Sticking with this example, I selected the first booth image, which opens up the Pic Monkey editor:
You can choose the image you want to edit from the menu and perform all kinds of edits, basic or advanced. With Pic Monkey you can crop, rotate and stretch images, or enhance the images with special effects, frames and more. This isn’t just some Instagram knock-off; it’s a full-fledged, point and click customization rivaling most paid options. Check this out:
This took about one minute. In just 60 seconds we can improve images this much:
When you’re busy trying to put together content, you tend to spend a lot of time hunting down relevant imagery. With Pic Monkey, you can cut a lot of that out by pulling images directly from the source and editing them as necessary. Alternatively, we can use creative commons images and tweak them as necessary.
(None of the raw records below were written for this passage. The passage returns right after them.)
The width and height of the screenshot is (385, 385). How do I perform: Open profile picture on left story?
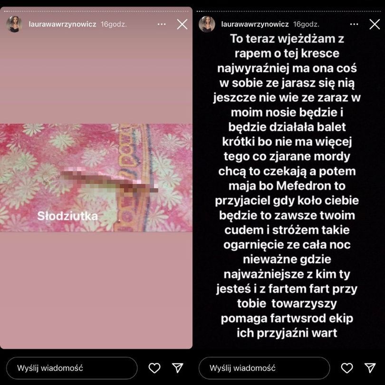[14, 24]
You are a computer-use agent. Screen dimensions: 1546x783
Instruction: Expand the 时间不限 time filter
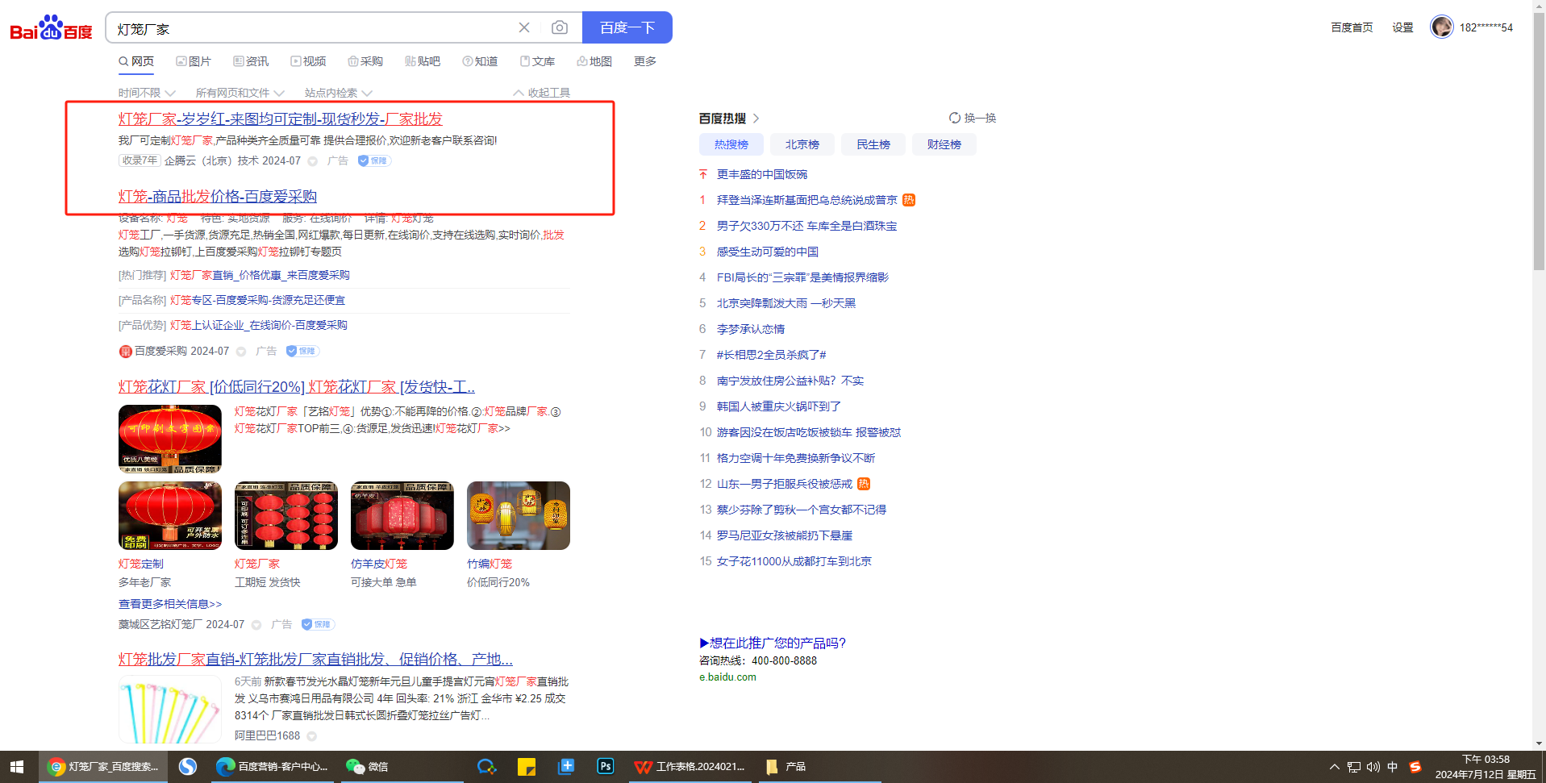pos(146,93)
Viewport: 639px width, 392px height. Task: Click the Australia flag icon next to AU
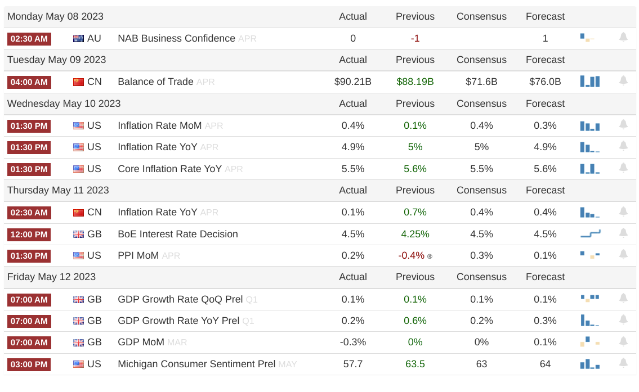(78, 39)
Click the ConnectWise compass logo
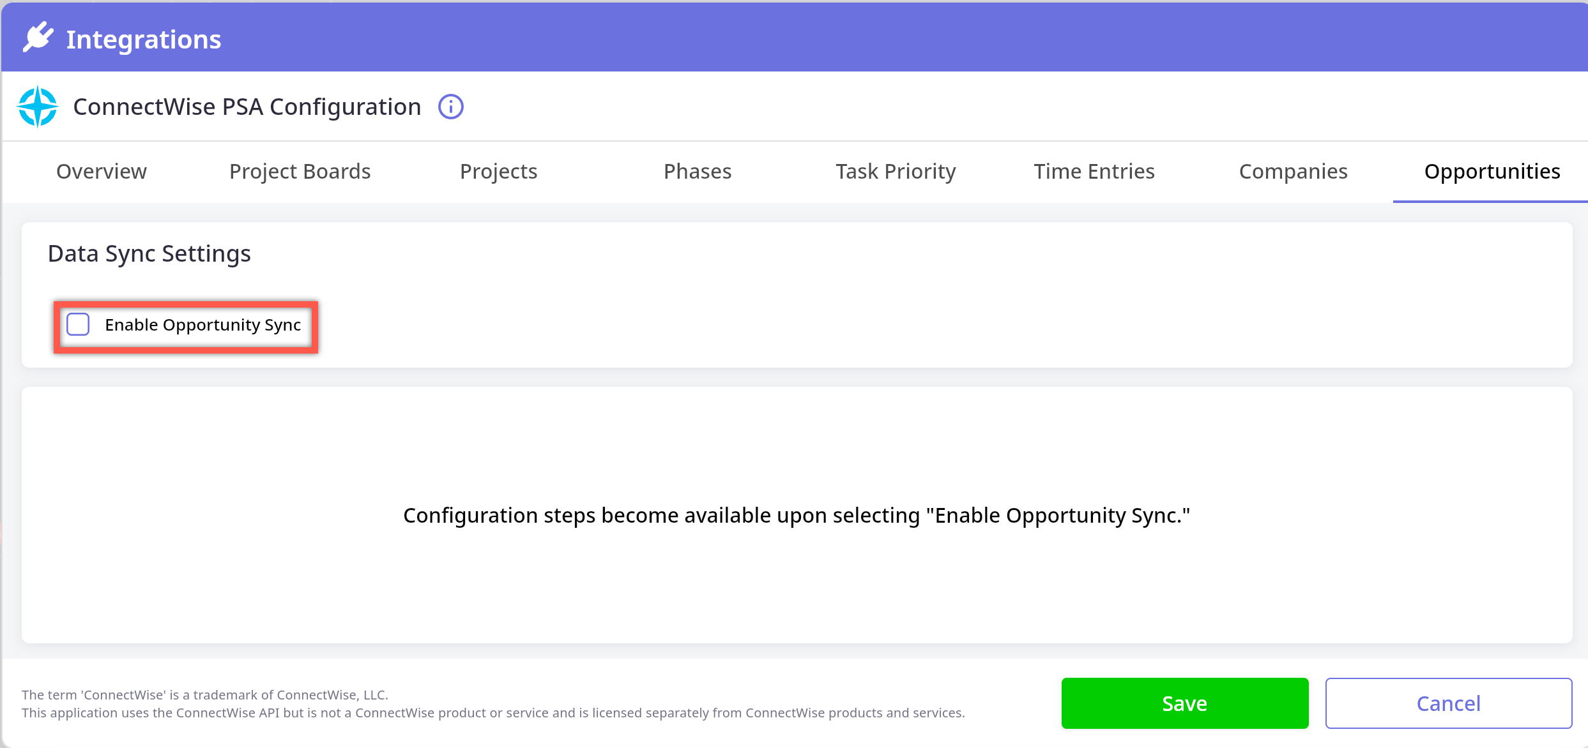Image resolution: width=1588 pixels, height=748 pixels. click(38, 107)
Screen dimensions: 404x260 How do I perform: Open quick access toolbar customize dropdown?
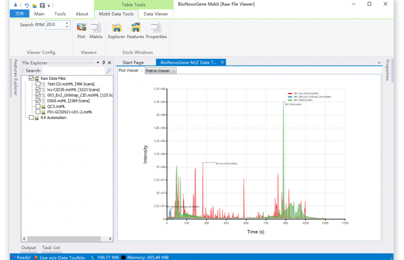pos(49,6)
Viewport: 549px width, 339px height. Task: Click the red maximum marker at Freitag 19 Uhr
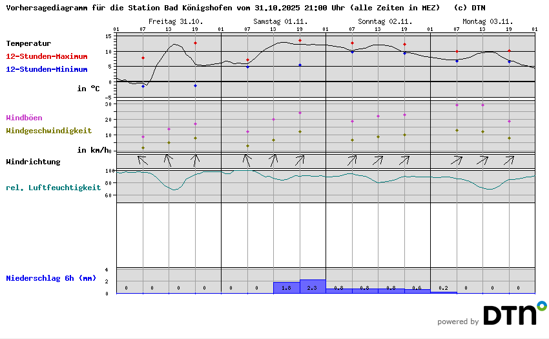(195, 43)
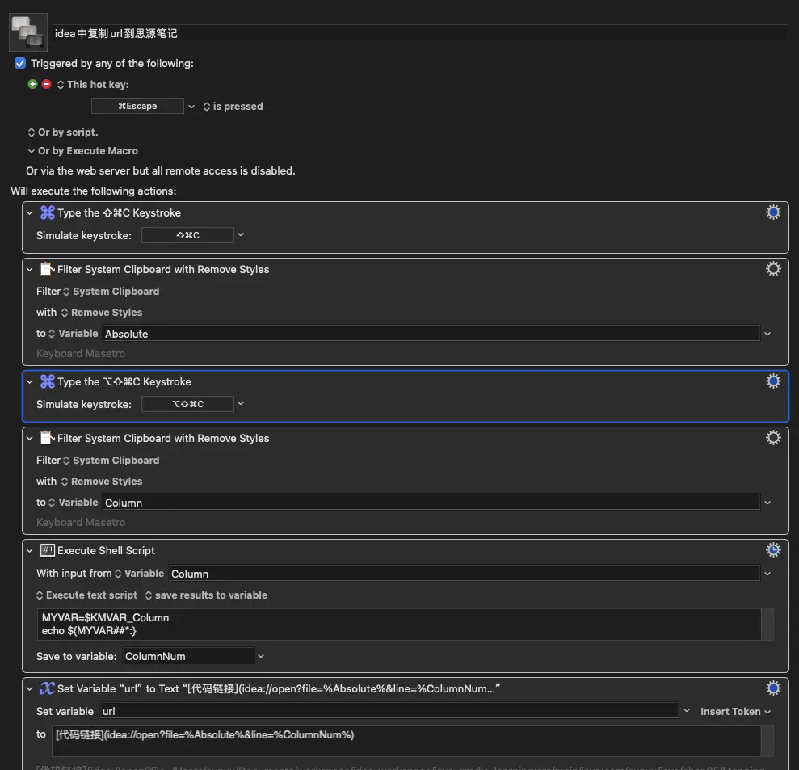Open gear menu for Set Variable url action
The image size is (799, 770).
773,688
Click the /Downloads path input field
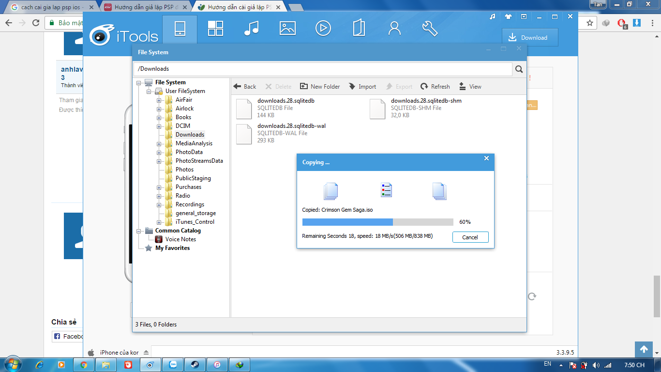Viewport: 661px width, 372px height. pos(322,69)
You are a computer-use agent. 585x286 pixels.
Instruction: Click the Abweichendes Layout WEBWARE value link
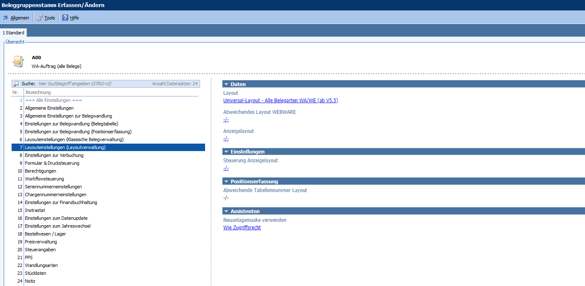(226, 120)
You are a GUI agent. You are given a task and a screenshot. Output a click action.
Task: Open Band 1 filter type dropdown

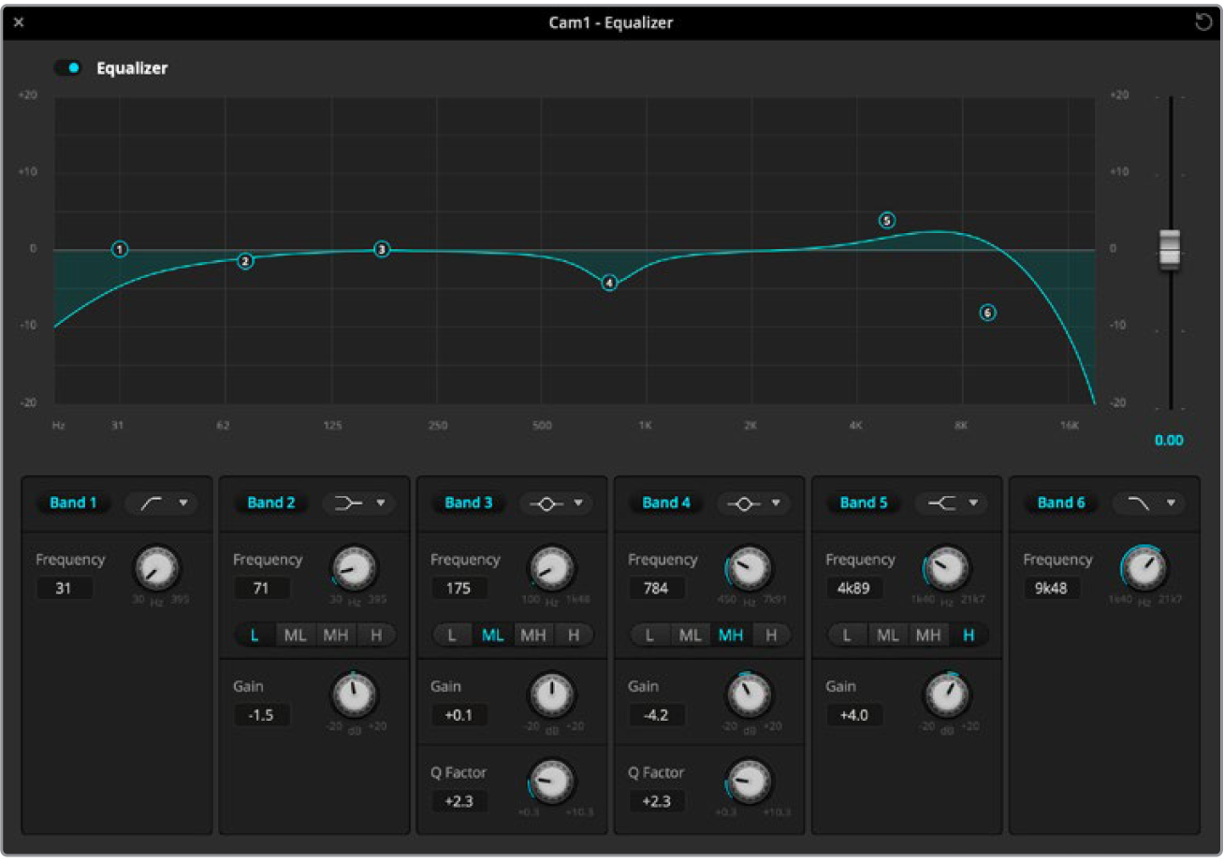tap(162, 503)
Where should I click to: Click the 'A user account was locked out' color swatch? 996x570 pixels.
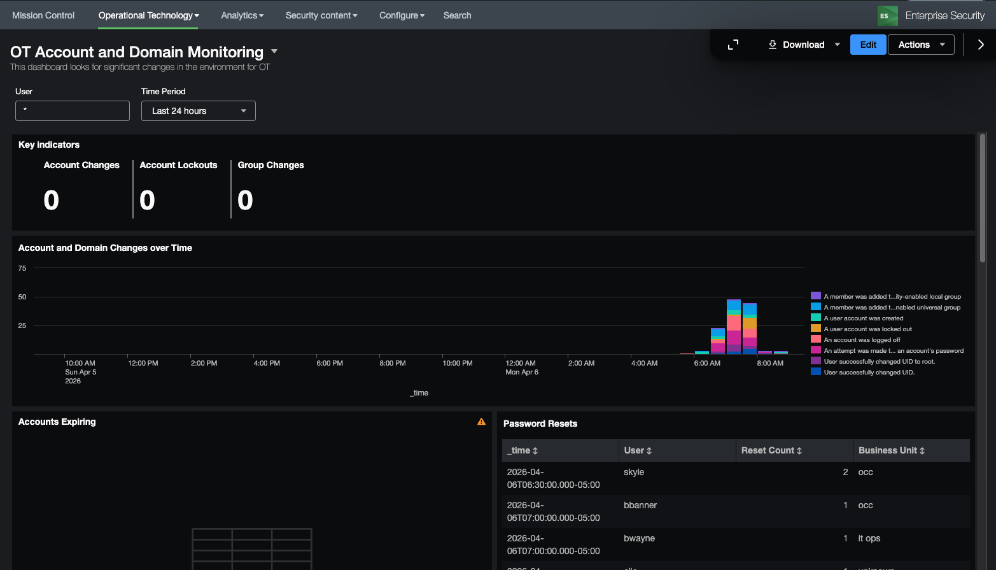point(816,329)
You can get Pic Monkey here.
Hover Zoom was an excellent extension, but it went the “evil” route as the developers started taking advantage of some pretty intrusive permissions. Enraged users feel that the company has been tracking and collecting too much personal information from them. Hover Free uses the same functionality – identical to be exact. The only exception is that Hover Free doesn’t require the same permissions, making it much safer to use on a consistent basis.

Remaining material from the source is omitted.